Apesar destas tensões internas, os Eagles produziram uma banda sonora perfeita para os anos 70.
“Eles refletiam o estilo musical emergente de uma América do pós-guerra dos anos 70, e a primeira geração verdadeiramente livre sexualmente…. não tiveram problemas em serem identificados com uma banda que cantava como anjos e festejava como demónios”, escreve Marc Eliot. Hotel California tem sido tão identificado com a cultura americana que “quando um avião espião americano fez uma aterragem de emergência na China, em 2001”,disse Mark Savage na BBC, “os membros da tripulação foram convidados a recitar a letra para provar sua nacionalidade”.
Na realidade, Hotel California não foi escrito como louvor a Satanás nem à América. O seu título provisório era Reggae mexicano, um aceno ao padrão invulgar de dedilhar, que “seguia uma técnica mais próxima do flamenco do que do rock”, escreve Savage, “mas tocava em off-beat”.

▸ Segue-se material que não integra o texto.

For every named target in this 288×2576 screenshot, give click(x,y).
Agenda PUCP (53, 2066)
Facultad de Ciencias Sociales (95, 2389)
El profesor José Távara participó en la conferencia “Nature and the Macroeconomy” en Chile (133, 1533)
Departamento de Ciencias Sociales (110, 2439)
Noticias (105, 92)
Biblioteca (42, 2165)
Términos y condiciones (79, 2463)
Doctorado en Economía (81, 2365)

A paisagem proibida na letra da canção, uma “atmosfera de um homem num ambiente rural desconhecido, inseguro sobre o que está a testemunhar”, veio do romance The Magus de 1965, do escritor inglês John Fowles, um autor querido da contra-cultura, diz Glen Frey: “Decidimos criar algo estranho, só para ver se éramos capazes”.
Havia, é claro, mais na música – a interpretação padrão de Hotel California como uma crítica aos excessos dos anos 1970, foi confirmada por Don Henley e Frey, que escreveram a maioria da letra. A canção, disse Henley numa entrevista de 1995, “captou o zeitgeist da época, que foi uma época de grande excesso neste país e no negócio da música em particular…. Liricamente, a canção trata de temas tradicionais ou clássicos de conflito: escuridão e luz, bem e mal, juventude e velhice, o espiritual versus o secular. Acho que pode dizer-se que é uma canção sobre perda de inocência” – um sentimento, como diz Joe Walsh no clip da entrevista acima, que surgiu da experiência de chegar e tentar chegar a L.A. “Ninguém era da Califórnia”, diz Walsh. “Toda a gente era de Ohio.”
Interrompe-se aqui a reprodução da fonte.